We load the tokenizer corresponsing to the SFT GPT2 model that we already used above to pretokenize the dataset.

tokenizer = AutoTokenizer.from_pretrained(#### YOUR CODE HERE ####)

tokenizer.padding_side='left'
tokenizer.pad_token = tokenizer.eos_token

Below, we define our custom reward function:

rouge = evaluate.load("rouge")  

def reward_fn(
        output: list[str],
        original_summary: list[str]
    ):
    """
    #### YOUR COMMENT HERE ####
    """
    scores = []
    for o, s in list(zip(output, original_summary)):
      score = rouge.compute(predictions=[o.strip()], references=[s])["rouge1"]
      scores.append(torch.tensor(score))
      
    return scores

Nest, we set up the trainer:

#### YOUR COMMENTS BELOW (what are the congle lines doing?) ####
grpo_trainer = GRPOTrainer(
    args=config,
    model="gavin124/gpt2-finetuned-cnn-summarization-v2",
    reward_funcs=reward_fn,
    processing_class=tokenizer,
    train_dataset=dataset,
)
#### YOUR CODE HERE: plot the loss and the rewards of the model training by accessing the trainer logs under grpo_trainer.state.log_history ####
#### YOUR COMMENT HERE: do the plots indicate a trend towards successful training? ####

QUESTIONS:

  1. Suppose the plots of rewards below show training metrics for different runs of the summarization model training. Interpret what each of the plots tells us about training success; i.e., did the training run go well on this run? Do we expect to get good summaries? Why? Be concise!

◆ Data listing ◆
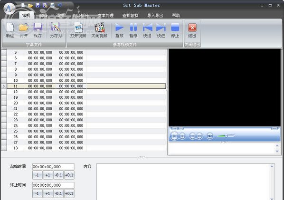
Task: Click -0.1 button under 终止时间
Action: point(58,193)
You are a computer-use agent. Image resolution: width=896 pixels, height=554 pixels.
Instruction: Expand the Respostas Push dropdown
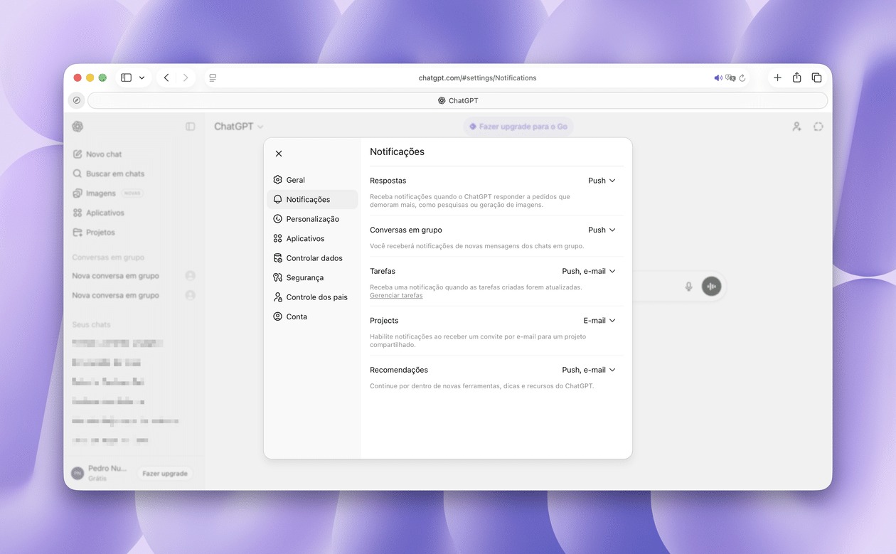pyautogui.click(x=602, y=181)
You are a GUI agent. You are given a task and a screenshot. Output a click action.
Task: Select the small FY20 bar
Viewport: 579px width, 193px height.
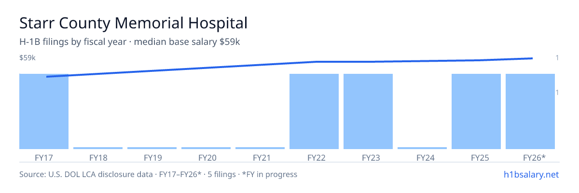206,148
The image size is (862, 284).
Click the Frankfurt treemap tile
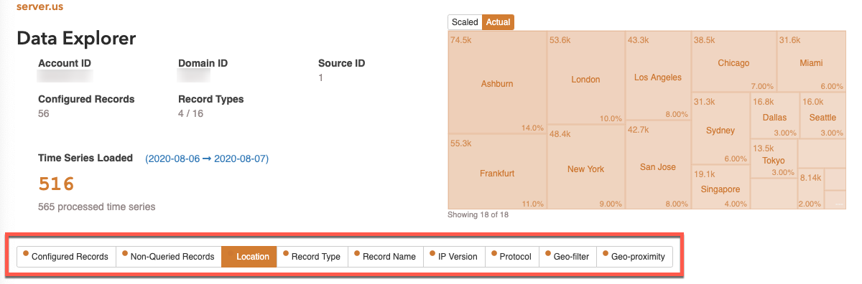[497, 172]
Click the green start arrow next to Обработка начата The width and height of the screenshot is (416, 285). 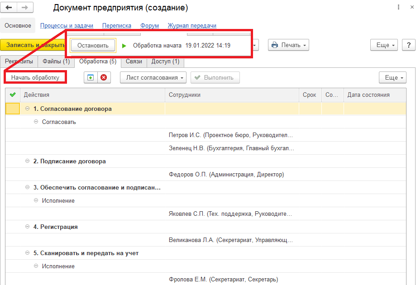click(124, 45)
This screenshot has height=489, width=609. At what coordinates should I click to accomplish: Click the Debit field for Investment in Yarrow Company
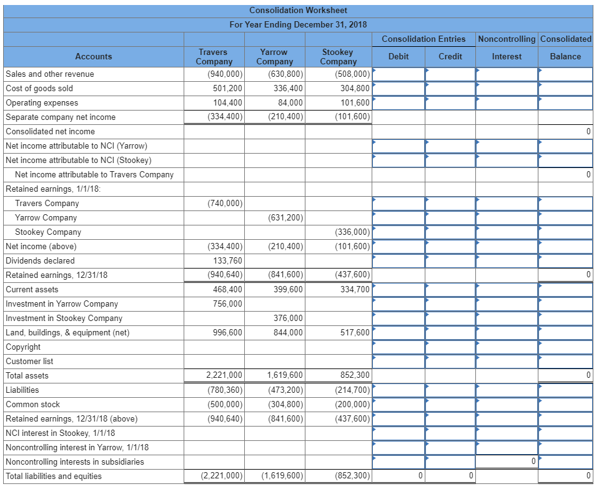pyautogui.click(x=399, y=304)
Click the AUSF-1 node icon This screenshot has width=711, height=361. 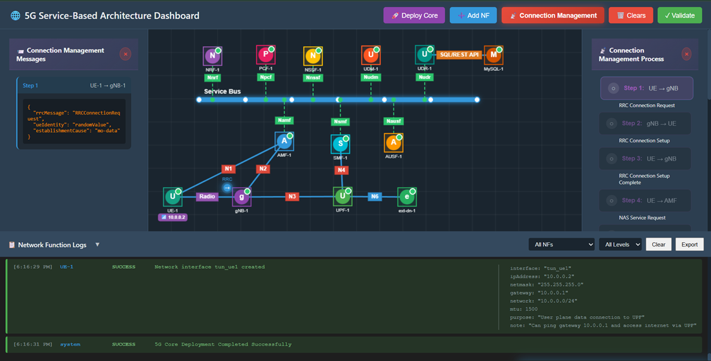pyautogui.click(x=393, y=143)
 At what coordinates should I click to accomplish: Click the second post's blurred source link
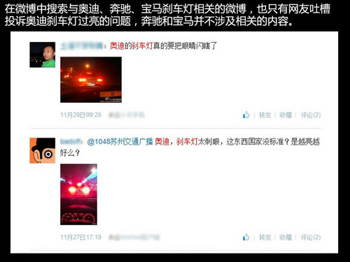click(x=134, y=237)
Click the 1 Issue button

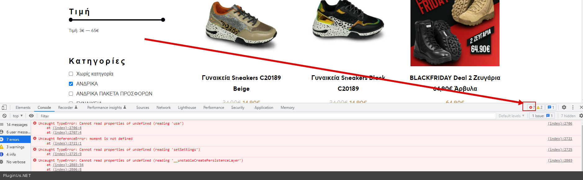(542, 116)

◆ Exercise tasks ◆
1. In the GRPO notebook excerpt, which ROUGE score does the reward function take from the computed results for each output?
2. List every keyword argument that the GRPO notebook excerpt passes to GRPOTrainer.
3. Set down the part of the GRPO notebook excerpt that begins at "1. Suppose the" and stops after "Why? Be concise!", keeping every character unchanged.

◆ Written answers ◆
1. The "rouge1" score.

2. args, model, reward_funcs, processing_class, train_dataset

3.
1. Suppose the plots of rewards below show training metrics for different runs of the summarization model training. Interpret what each of the plots tells us about training success; i.e., did the training run go well on this run? Do we expect to get good summaries? Why? Be concise!